Sentaram perto da janela, dividindo uma garrafa de vinho. Durante alguns minutos, só trocaram olhares silenciosos, como se as palavras fossem desnecessárias.
Quando a primeira taça esvaziou, Larissa criou coragem:
— Me conta… — disse, apoiando o cotovelo na mesa, o rosto inclinado na direção dele. — O que você faz, de verdade?
Ele girou o vinho no copo, pensativo.
— Eu… ajudo pessoas a resolver problemas.
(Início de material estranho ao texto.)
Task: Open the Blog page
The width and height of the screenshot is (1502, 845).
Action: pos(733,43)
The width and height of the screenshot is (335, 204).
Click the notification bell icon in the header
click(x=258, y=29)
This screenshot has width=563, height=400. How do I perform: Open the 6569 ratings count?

Alguns problemas são grandes demais pra serem resolvidos por métodos… convencionais.
— Isso não é resposta — ela insistiu, com um sorriso nervoso. — Eu não sei nada sobre você.
Ele ergueu o olhar, sério.
— Às vezes, não saber é mais seguro, Larissa.
— Seguro pra mim ou pra você?
— Pros dois. — Ele respirou fundo. — Mas se você quiser… eu conto alguma coisa. Desde que não pergunte tudo de uma vez.
Ela passou a mão no cabelo, suspirando.
— Tá. Então me responde só uma. — O coração batia tão forte que ela precisou fazer força pra manter o tom leve. — Você… é perigoso?
Vitor inclinou-se até o rosto dele quase tocar o dela.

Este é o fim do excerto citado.